Faire mourir une industrie

15 février 2008

Par Jocelyn Boily
Ingénieur forestier

Le ministre des Ressources naturelles annonce qu’il mettra fin au contrat d’approvisionnement et d’aménagement forestier (CAAF) en implantant un nouveau régime forestier. J’ai 62 ans et ai travaillé durant près de 35 ans dans la plupart des régions du Québec et plus particulièrement dans la forêt boréale de l’Abitibi à la Côte-Nord en passant par Chapais, Chibougamau et le Saguenay Lac-St-Jean. Depuis le film l’erreur Boréal de Richard Desjardins, l’industrie du bois est sur les poumons artificiels et le ministre vient de débrancher les derniers fils qui tenaient cette industrie en vie. Pourquoi tout refaire lorsqu’on peut simplement améliorer?

Depuis l’abolition des concessions forestières en 1967 dans lesquelles les compagnies forestières du temps étaient chefs et presque seul maître à bord, le Gouvernement a adopté une loi sur les forêts qui a considérablement changé les faits et gestes de ces compagnies. Le Gouvernement a modifié la loi en 1986, en 1998 et en 2002. En plus, l’intégration d’un régime forestier, également modifié à trois reprises, obligeant ces compagnies à rendre des comptes accentuent cette démarche d’amélioration continue.

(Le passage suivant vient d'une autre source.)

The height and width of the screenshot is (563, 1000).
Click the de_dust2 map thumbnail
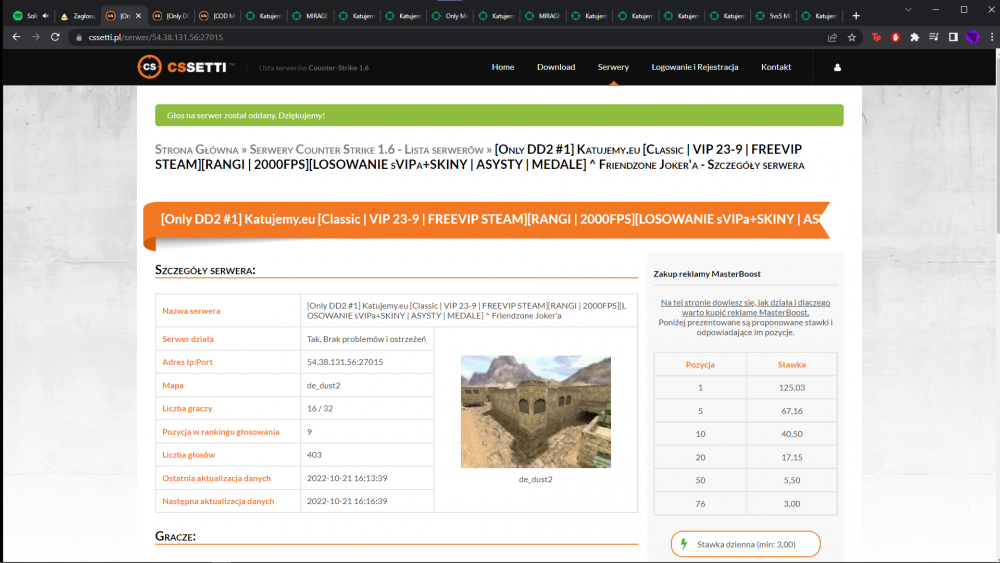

Cette obligation passait par la préparation d’un plan général d’aménagement forestier (PGAF) et, suite à l’adoption d’une loi par le Gouvernement sur la consultation populaire, ce plan général devait être présenté en consultation publique et une consultation spéciale avec les communautés autochtones. Par la suite on procédait à la signature d’un contrat d’approvisionnement et d’aménagement forestier (CAAF) entre le gouvernement et les tiers obligeant ces différents bénéficiaires à aménager la forêt selon des normes et règlements en vigueur. Par cette consultation populaire, les gens du milieu accompagnés des professionnels de la forêt participaient au fil des ans à la modification et à l’amélioration du régime forestier et des paramètres qui s’y rattachent suggérant plusieurs recommandations et améliorations. C’est par cette consultation que le gouvernement a créé une limite nordique des forêts attribuables au-delà de laquelle aucune coupe n’est permise sauf pour les besoins des communautés locales.

Le Gouvernement a de plus revue, corriger et modifier les tables de rendement des différents peuplements forestiers qui tiennent compte des pluies acides, des feux de forêt, de la sénescence des peuplements (l’âge de mortalité et de retour des peuplements), et de différents autres éléments. En plus, plusieurs résultats de recherches sont arrivés à échéances et sont directement reliés à l’amélioration des hypothèses de calcul intégré dans le progiciel Sylva.

Ce nouveau coup au secteur forestier nuira au développement économique des régions car le secteur forestier est l’un des plus régionalisé. Il ne faut pas non plus passer sous silence la participation de la population à la gestion forestière depuis 1980 qui a favorisée la création de coopératives forestières, de groupements forestiers, de fermes forestières ajouté à l’implication des communautés autochtones et à d’autres organismes créés pour et par la population. Il y a certes là eu des améliorations dans les consultations et d’autres aménagements à venir.

Le Québec a protégé et protège encore ces massifs forestiers en créant des parcs, réserves, écosystèmes forestiers exceptionnels, aires protégées et j’en passe. Ces mauvaises compagnies forestières ont ouvert par leurs interventions au fil des ans, à toute la population (villégiateurs, pêcheurs, chasseurs, cueilleurs de fruits sauvages, admirateurs de sites exceptionnels etc.) des centaines de kilomètres carrés de territoire jusque là accessible à quelques privilégiés par hydravion. Depuis lors, des milliers de villégiateurs s’y trouvent confortables et c’est un peu grâce à cette ouverture à la forêt effectuée dans le cadre de travaux d’exploitation et d’aménagement de la forêt.

Oui il y a eu des erreurs de commises mais corrigés au fil des ans. Oui il faut tous et toutes professionnels de la forêt travailler ensemble pour améliorer la situation. Arrêtons donc de dire que c’est la faute de l’autre et assumons la part qu’il nous revient. Des milliers de professionnels de la forêt ont planifié et réalisé au fil des ans des interventions en forêt et je ne pense pas qu’ils ou elles se soient tous et toutes trompé. Arrêtons de perdre des énergies à se défendre mutuellement et agissons pour le bien-être de la nature et des générations futures. Ne donnons pas aux américains des armes pour nous tirer dessus comme ils le font actuellement avec le dossier du bois d’œuvre.

Il est faux de laisser sous-entendre que tous les forestiers qui ont travaillé corps et âme à comprendre, étudier et améliorer la forêt depuis près de 100 ans se sont tous trompés.